People v. Robinson 2011 NY Slip Op 07147

Decided on October 13, 2011

Issue: Whether the trial court erred when it did not allow the defendant to testify regarding a statement that he had made to the police at the time of his arrest.

Holding: the trial court erred and a new trial was ordered because the defendant was not given the opportunity to explain fully the statements he made while in police custody and defendant’s statements were both pertinent and probative of his guilt or innocence.

Facts: On February 16, Officer Jason Finn observed a vehicle pull away from a parked position without using a turning signal. He also noticed excessive smoke emanating from the vehicle’s tailpipe. Officer Finn stopped the vehicle. Defendant, the vehicle’s operator and sole occupant, abruptly exited the vehicle and walked towards a nearby store. Officer Finn repeatedly instructed defendant to return to the vehicle, but defendant refused.

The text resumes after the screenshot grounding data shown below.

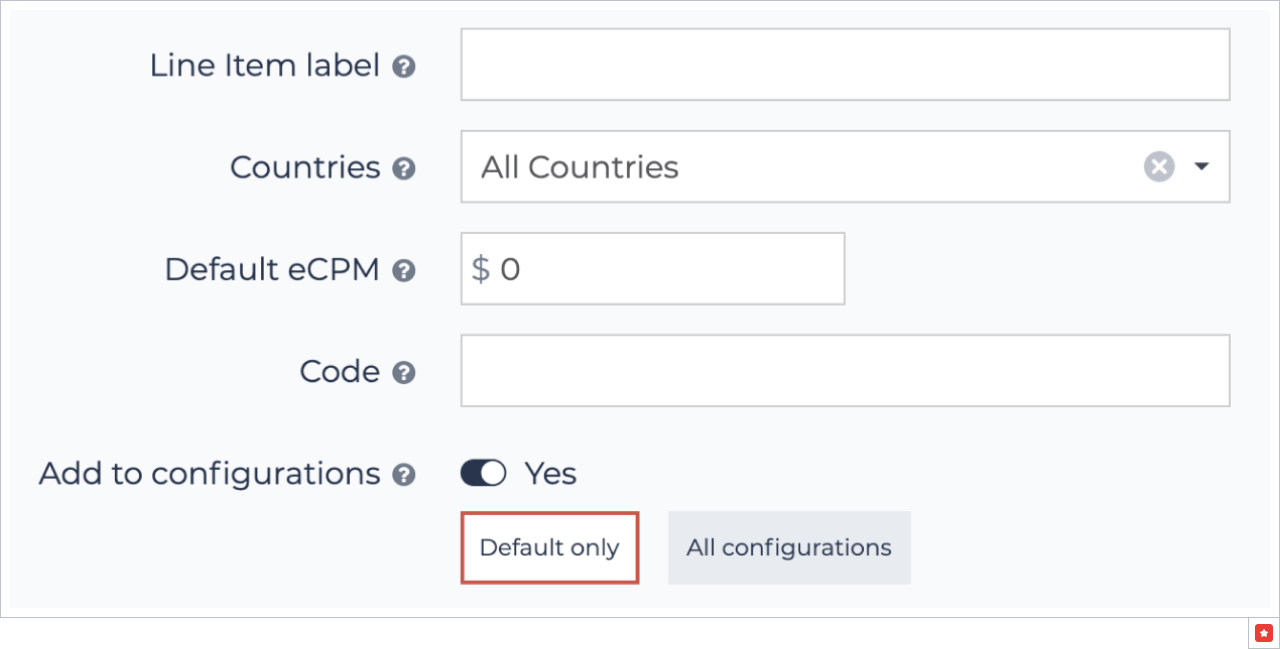Click the Add to configurations label text
Screen dimensions: 1280x649
coord(210,473)
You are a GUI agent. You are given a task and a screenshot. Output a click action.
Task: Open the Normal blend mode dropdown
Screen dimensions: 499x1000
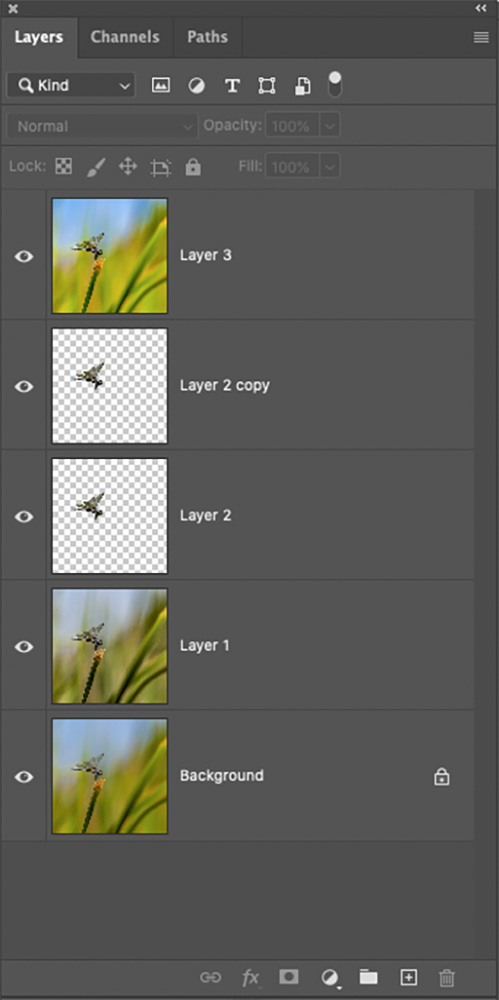tap(103, 126)
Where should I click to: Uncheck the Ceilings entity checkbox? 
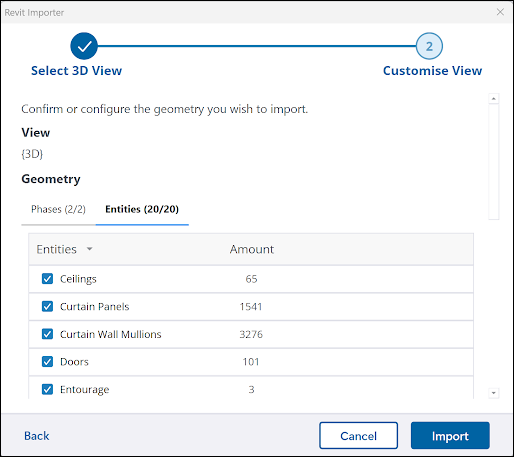tap(47, 279)
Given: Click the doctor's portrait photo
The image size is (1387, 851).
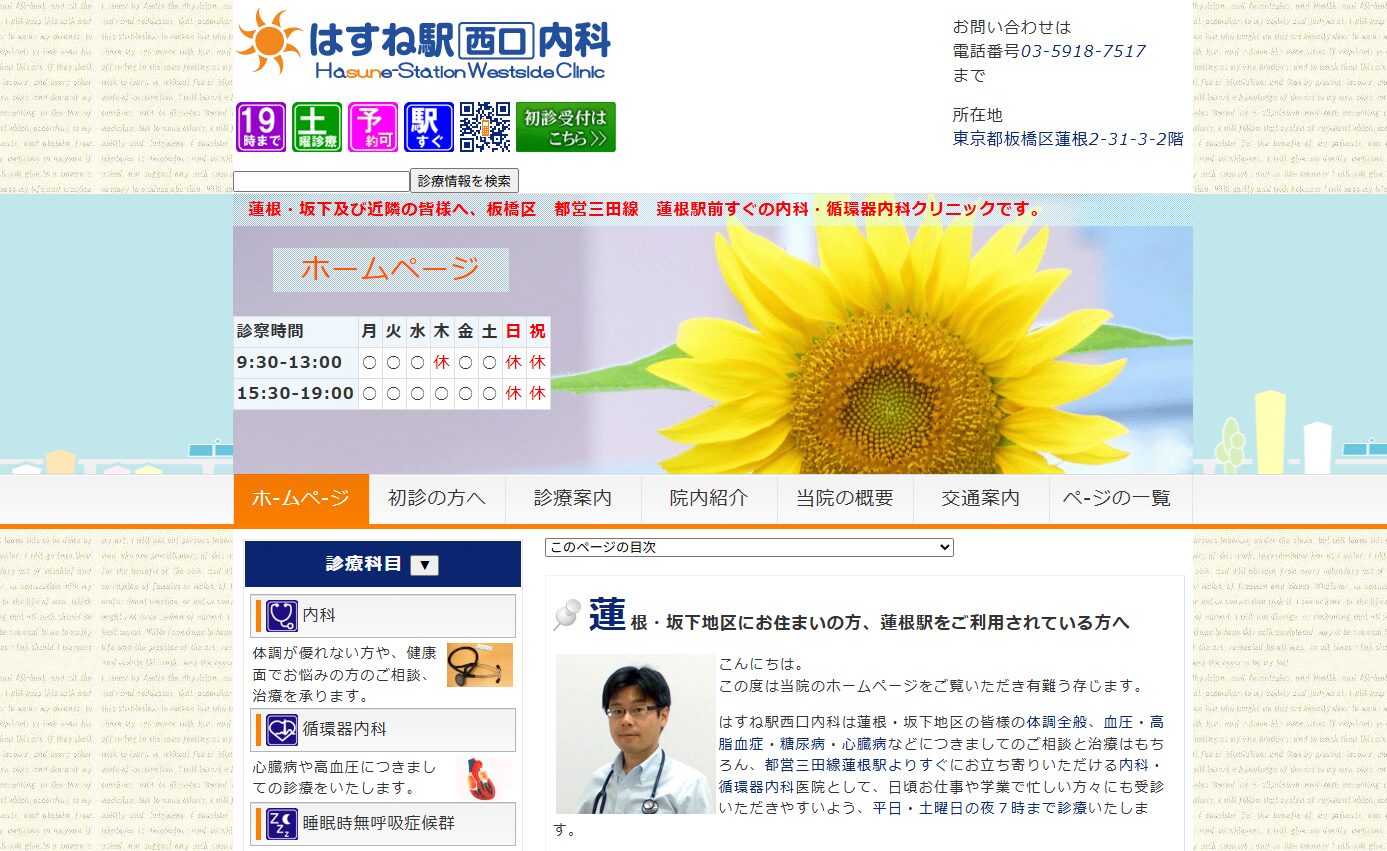Looking at the screenshot, I should tap(635, 734).
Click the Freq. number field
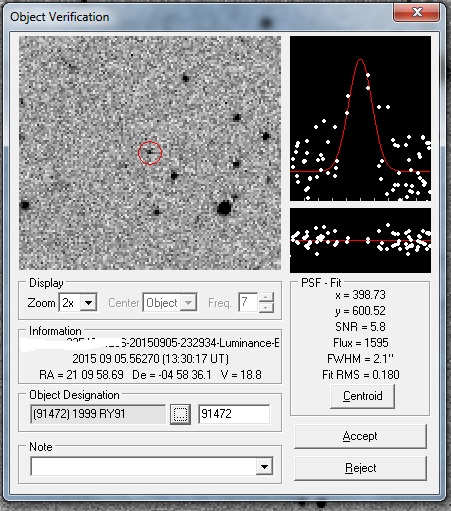451x511 pixels. 248,303
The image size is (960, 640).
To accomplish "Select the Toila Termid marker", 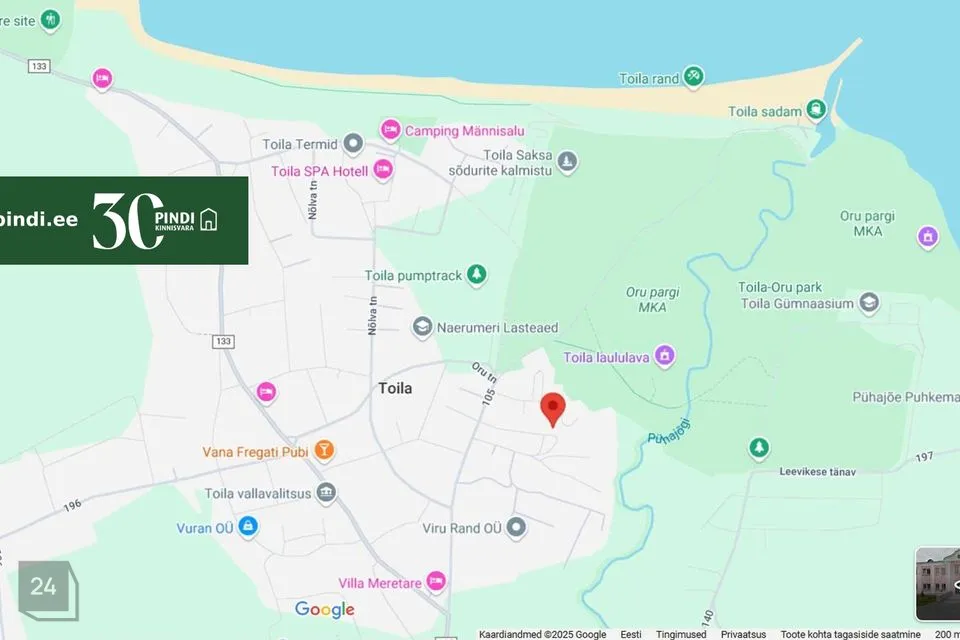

Officer Finn advised defendant that he was under arrest for obstructing governmental administration and resisting arrest. Officer Finn conducted an inventory search, discovering a loaded revolver under the driver’s seat. Defendant was charged with criminal possession of a weapon in the third degree.

Officer Finn testified that, after explaining to defendant that he was being charged with possessing a loaded firearm, defendant responded, “it wasn’t armed, but that’s okay, possession is nine/tenths of the law.” .” The People objected to defense counsel’s subsequent question, “Why did you say if you recall nine-tenths of the law — possession is nine-tenths of the law?” County Court sustained People’s objection to that question. County Court instructed the jury on the automobile presumption, stating that all persons occupying a vehicle are presumed to possess a firearm found within the vehicle (see Penal Law § 265.15). The jury found defendant guilty.

 

Legal Analysis: This Court has stated that “[t]he paramount purpose of all rules of evidence is to ensure that the jury will hear all pertinent, reliable and probative evidence which bears on the disputed issues” (People v Miller, 39 NY2d 543, 551 [1976]; see also People v Yazum, 13 NY2d 302, 304 [1963]). Here, the Appellate Division properly found that County Court erred when it denied defendant an opportunity to explain fully the statements he made while in police custody since defendant’s statements were both pertinent and probative.

We conclude however that the error was not harmless. An error is harmless only when there is “overwhelming proof of the defendant’s guilt” and no significant probability that the jury would have acquitted the defendant were it not for the error (People v Crimmins, 36 NY2d 230, 242 [1975]; see also People v Arafet, 13 NY3d 460, 467 [2009]). It was not defendant’s vehicle. He had been driving it for only a short period of time prior to the traffic stop, and then only to take someone to the train station. Several different family members had access to the vehicle prior to defendant’s use on this occasion. In light of this, defendant’s potentially inculpatory statements about the revolver were the sole evidence tending to establish that he knew that the revolver was in the vehicle when he was stopped.

Because defendant was not allowed the opportunity to explain those statements, the jury was left to reconcile the automobile presumption with the officer’s account of defendant’s ambiguous statements. Considering that defendant’s explanation may have created doubt in the jury’s mind sufficient to rebut the automobile presumption, resulting in an acquittal, it cannot be said that the error was harmless.